Hey @andilabs. Doing okay, thanks. Hope you are too. Yes, sorry for the delay on this. Will target this weekend.

mla avatar Apr 17 '20 15:04 mla

@andilabs can you explain what issue you hit with the COPY being error prone? Or even better, an example test case?

From the project dir, you should be able to run: prove -v to run the existing tests.

On the standard_conforming_strings setting, I see you commented it out with a comment that we'll use the Pg default. But isn't it more robust to know what the setting is? I don't particularly care if setting it on or off is better, but seems like we should try to minimize any configuration differences between environments.

I've working in the dev branch and working through your changes if you want to see the current state. The splitting of schema and table name shouldn't be necessary. The values in @table are Table instances, so we should be able to inspect the schema() and table() accessors directly.

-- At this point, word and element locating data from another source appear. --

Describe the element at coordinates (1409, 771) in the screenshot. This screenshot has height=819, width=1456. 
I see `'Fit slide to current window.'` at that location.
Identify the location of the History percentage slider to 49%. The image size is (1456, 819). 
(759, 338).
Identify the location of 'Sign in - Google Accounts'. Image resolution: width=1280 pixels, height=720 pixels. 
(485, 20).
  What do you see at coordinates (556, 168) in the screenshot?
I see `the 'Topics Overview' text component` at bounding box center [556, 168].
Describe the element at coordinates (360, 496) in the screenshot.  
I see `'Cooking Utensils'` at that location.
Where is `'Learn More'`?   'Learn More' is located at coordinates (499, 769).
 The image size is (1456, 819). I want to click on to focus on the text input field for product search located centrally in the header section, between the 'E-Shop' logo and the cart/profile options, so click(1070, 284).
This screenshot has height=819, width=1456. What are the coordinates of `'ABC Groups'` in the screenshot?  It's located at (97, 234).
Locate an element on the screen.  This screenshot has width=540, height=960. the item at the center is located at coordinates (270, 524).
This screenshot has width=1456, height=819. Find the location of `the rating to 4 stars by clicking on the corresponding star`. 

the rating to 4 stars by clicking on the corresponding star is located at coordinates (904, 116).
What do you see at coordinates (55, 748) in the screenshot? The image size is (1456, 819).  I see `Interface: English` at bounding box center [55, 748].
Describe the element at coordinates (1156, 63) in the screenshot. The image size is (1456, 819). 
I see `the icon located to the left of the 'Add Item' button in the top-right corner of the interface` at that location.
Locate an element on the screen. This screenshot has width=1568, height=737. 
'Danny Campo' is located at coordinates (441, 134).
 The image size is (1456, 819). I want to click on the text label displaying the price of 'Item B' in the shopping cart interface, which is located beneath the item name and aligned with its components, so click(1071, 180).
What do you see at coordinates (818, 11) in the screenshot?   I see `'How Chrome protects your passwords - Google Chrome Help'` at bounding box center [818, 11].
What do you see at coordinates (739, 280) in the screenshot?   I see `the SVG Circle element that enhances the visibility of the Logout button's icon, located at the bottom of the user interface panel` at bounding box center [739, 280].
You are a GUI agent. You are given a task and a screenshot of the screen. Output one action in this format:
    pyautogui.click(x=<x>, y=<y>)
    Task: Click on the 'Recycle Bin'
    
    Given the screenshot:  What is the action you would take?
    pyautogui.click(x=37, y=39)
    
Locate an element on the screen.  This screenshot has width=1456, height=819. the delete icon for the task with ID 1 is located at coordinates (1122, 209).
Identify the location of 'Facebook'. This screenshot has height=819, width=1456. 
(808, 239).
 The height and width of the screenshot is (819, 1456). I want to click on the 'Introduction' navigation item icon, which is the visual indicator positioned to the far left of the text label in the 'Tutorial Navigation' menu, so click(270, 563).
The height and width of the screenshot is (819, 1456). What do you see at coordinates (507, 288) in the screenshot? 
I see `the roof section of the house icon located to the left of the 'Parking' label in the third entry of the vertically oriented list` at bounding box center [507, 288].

If you could just explain what the string_agg stuff and adding CSV DELIMITER specifications and such to the COPY so I can better understand what problem was being triggered.

Thanks!

mla avatar Apr 18 '20 18:04 mla

Also, I would rather we not add the --password option to the pg commands. The pg_dump docs state, for example:

-W
       --password
           Force pg_dump to prompt for a password before connecting to a
           database.

           This option is never essential, since pg_dump will automatically
           prompt for a password if the server demands password
           authentication. However, pg_dump will waste a connection attempt
           finding out that the server wants a password. In some cases it is
           worth typing -W to avoid the extra connection attempt.

So what is happening for you? It is not prompting you for a password?

We already support the connection params as part of the main script, so prob those should just be propagated to the pg_dump call if supplied.

mla avatar Apr 19 '20 16:04 mla

I guess there's no great way to pass the password securely. There is a PGPASSWORD env var but it's not recommended to use.

There's a PGPASSFILE var that we could use but seems like a bit of a pain. We could create a correctly formatted pgpass file and point to that. https://www.postgresql.org/docs/9.6/libpq-pgpass.html

Or we could pass the --password option to pg_dump if it was supplied to pg_sample. But I thought that would be triggered automatically.

mla avatar Apr 19 '20 16:04 mla

  • ok let's get rid of password opt-out good practice of using pgpass
  • the case for more error-prone COPY was connected to dealing with nested JSONB fields escaping. It's a bit pitty task for me to find examples now, because even if I find it, then I will have to clean/fake/ those data being confidential production system data.
  • I added some comments in MR too.
  • regarding The values in @table are Table instances, so we should be able to inspect the schema() and table() accessors directly. excuses this. I might be miss using perl because of lacking experience in it.

andilabs avatar Apr 30 '20 16:04 andilabs

@mla Will this one get merged?

justin808 avatar Oct 22 '20 07:10 justin808

@mla Will this one get merged?

What features from this are you looking for? Are you hitting a problem?

mla avatar Oct 23 '20 16:10 mla